When I choose a book to read I tend to look for an author I’ve heard of, then read the blurb and maybe the first few pages. If I’m still intrigued, I’ll go ahead and buy the book. However, I am put off by photographic representations of characters. I like to make my own mind up about how they look. Artists’ impressions are a little more palatable as they only make a suggestion and this is just about the same as the one made by the text itself. Oddly, I’m less precious about setting.
Also, the cover shouldn’t give away too much of the story. It should be a little like the blurb and just hint at something.
I’ve included a few here from my own collection of books – ones I’ve written, ones I’ve published and ones I’ve read.
This is the second in my Schellberg Cycle and picks up the style of The House on Schellberg Street. The wild flowers in a jug and the pearls are really very much part of Clara. They do feature in the story.

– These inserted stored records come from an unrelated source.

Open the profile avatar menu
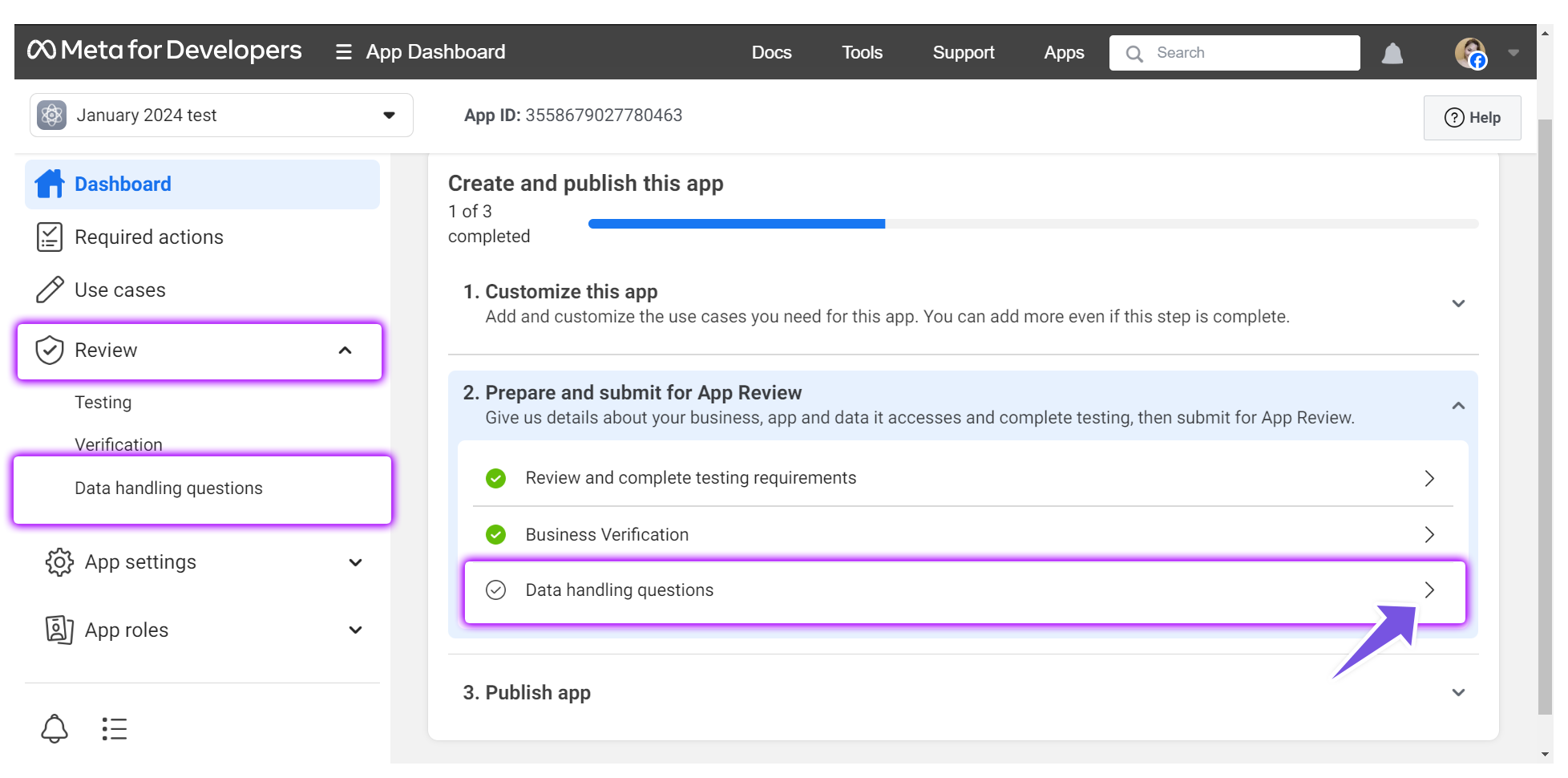 [x=1470, y=53]
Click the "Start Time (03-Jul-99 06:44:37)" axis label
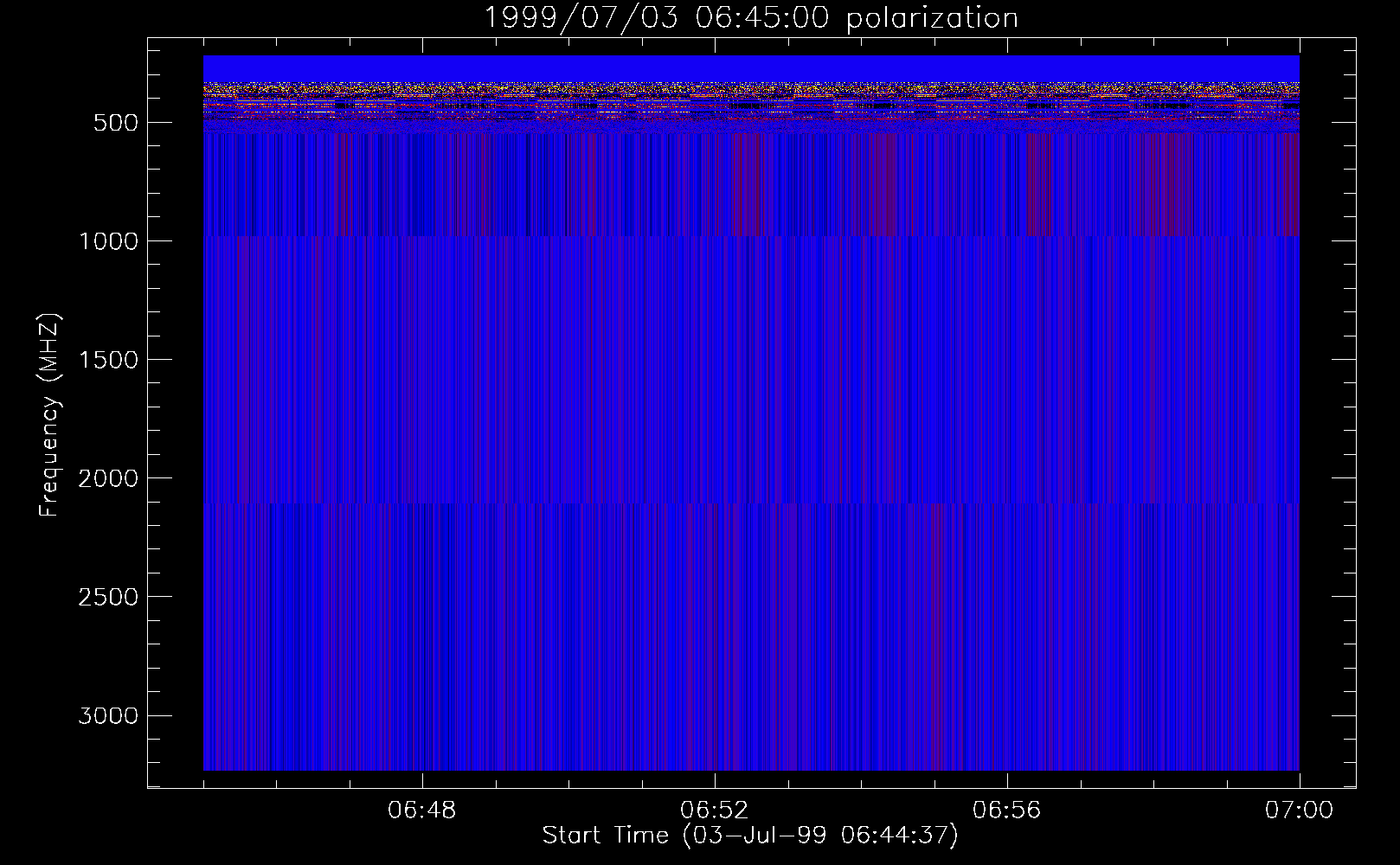This screenshot has height=865, width=1400. click(x=750, y=836)
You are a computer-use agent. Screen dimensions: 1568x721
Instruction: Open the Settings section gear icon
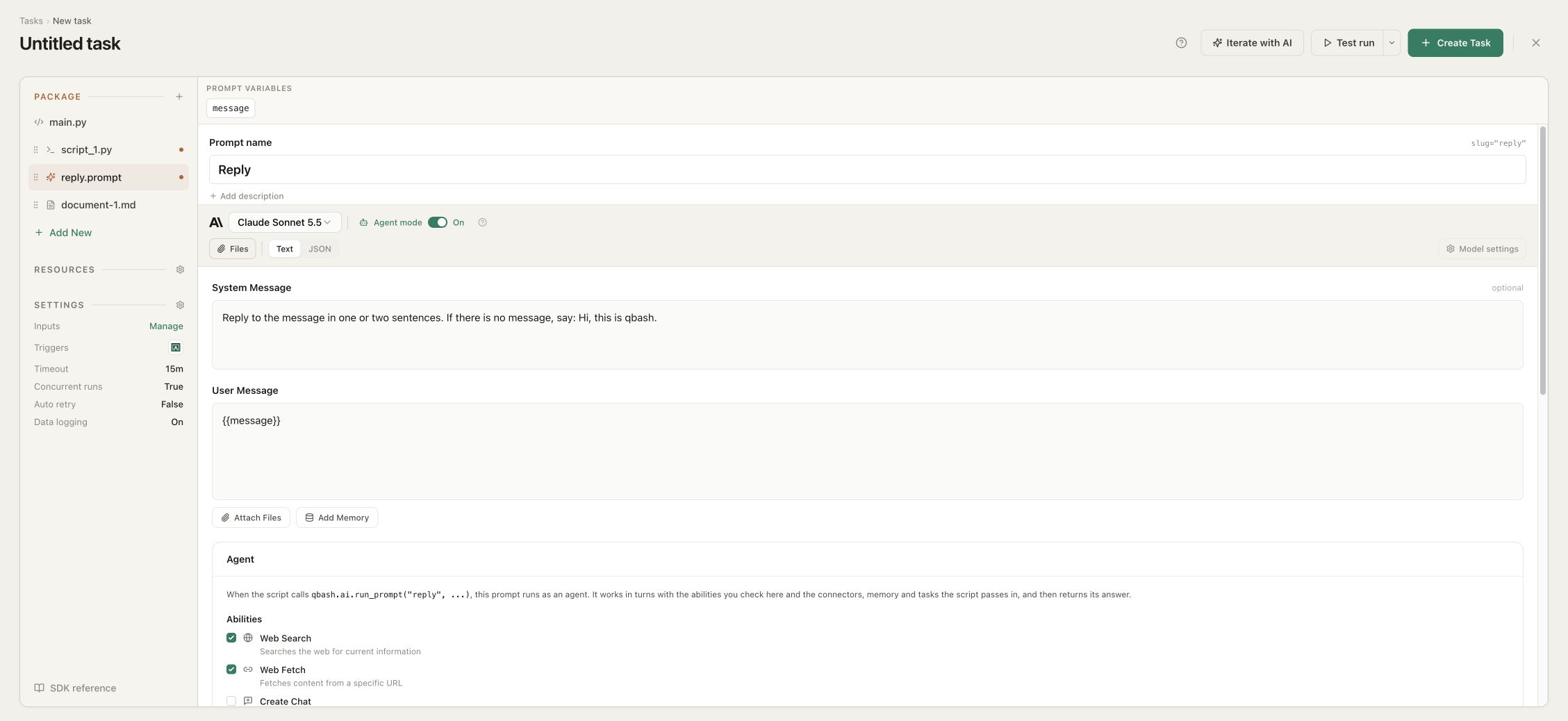(x=180, y=305)
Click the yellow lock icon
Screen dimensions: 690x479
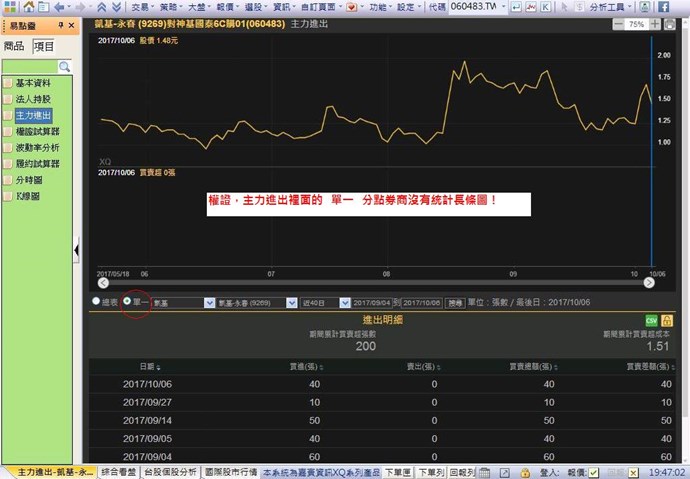point(667,319)
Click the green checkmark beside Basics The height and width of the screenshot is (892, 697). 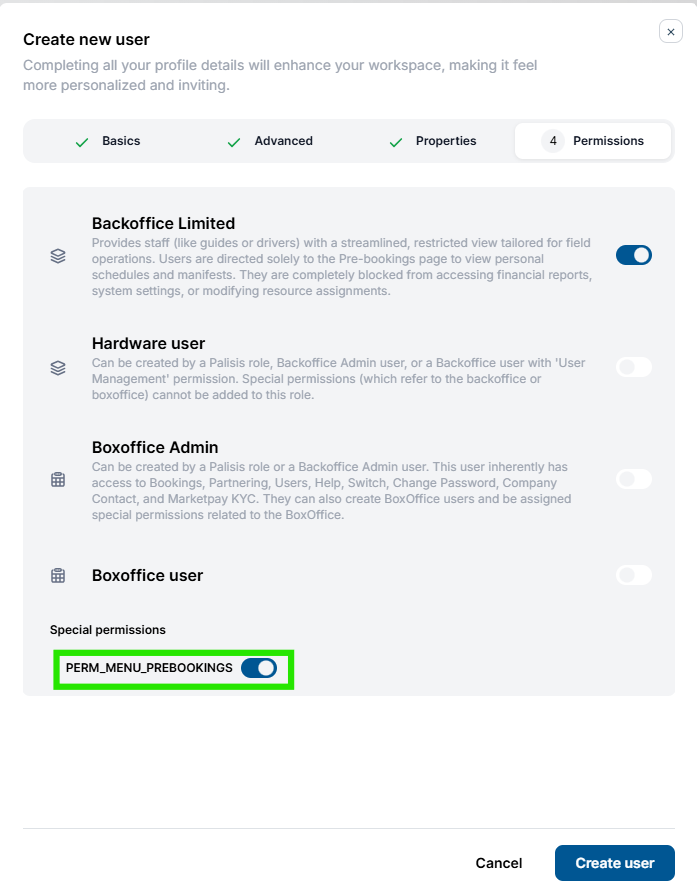[x=82, y=142]
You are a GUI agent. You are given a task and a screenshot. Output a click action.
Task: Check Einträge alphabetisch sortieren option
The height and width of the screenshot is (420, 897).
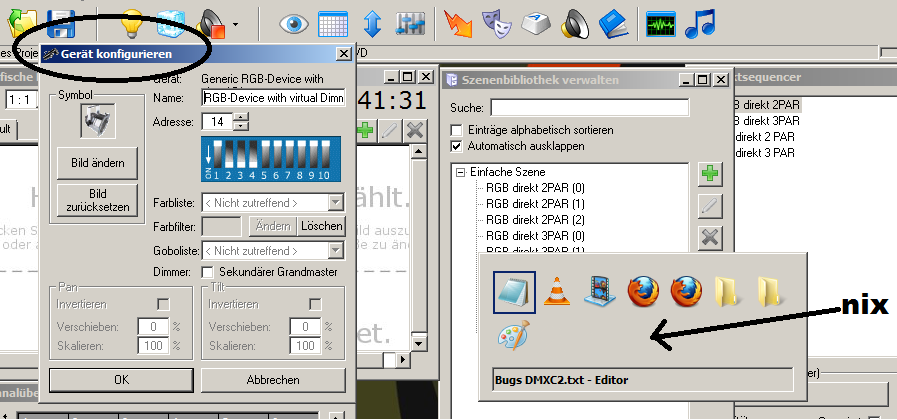coord(457,130)
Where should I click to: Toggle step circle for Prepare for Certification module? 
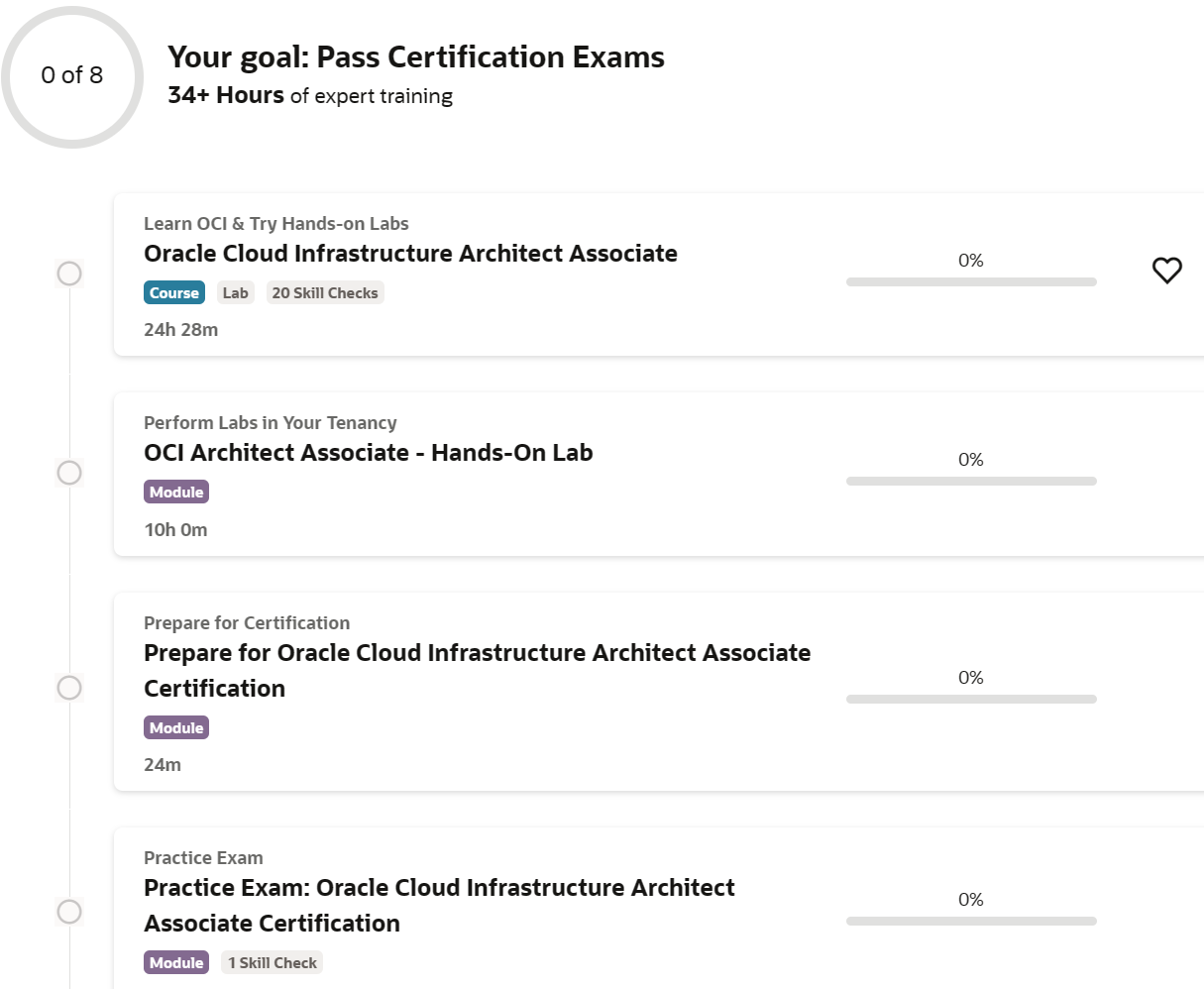pyautogui.click(x=69, y=688)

The House on Schellberg Street
The publisher asked me to pick a selection of stock pictures. I chose some lovely doorways but these looked too much like what they’d used on another book. However, we then decided to use a sepia tinted background – after all this is an historical novel – and present the doorway as a line drawing. That the door is open intrigues us. This fits well with the story. It sets the tone for the other books in the cycle.
We used a photo of Salford here. We desperately wanted a photo of The Old Pint Pot as one of the stories is set there. However, we just couldn’t get one that would work. We needed a picture where we had room to fit the blurb and the title. We had to go for a more generic picture of Salford.
This is one of my favourites. People may have thought of Christmas tree baubles as the book came out just before Christmas. We thought more in terms of bits and pieces that are collected as people go through life. Chris Bowles’ story in the collection gives a particular take on that idea.
This is the title of the first story in the collection and this was in fact the winner of a short story competition we’d held. I found a stock photo that goes very well with this story by just searching the site using the story title as search words. This often does have amazing results.
Here is an example of an artist’s impression. It’s very watery and ghost-like and just given an impression. It’s still left to us to decide how exactly the old cottage might look.
Words and figures as pictures
Her are a couple of examples how we’ve used a series of words and numbers for the cover. One displays all of the authors. Another creates a bit of a puzzle. What happened on which day? The third works on a pun and gives you numbers to play with.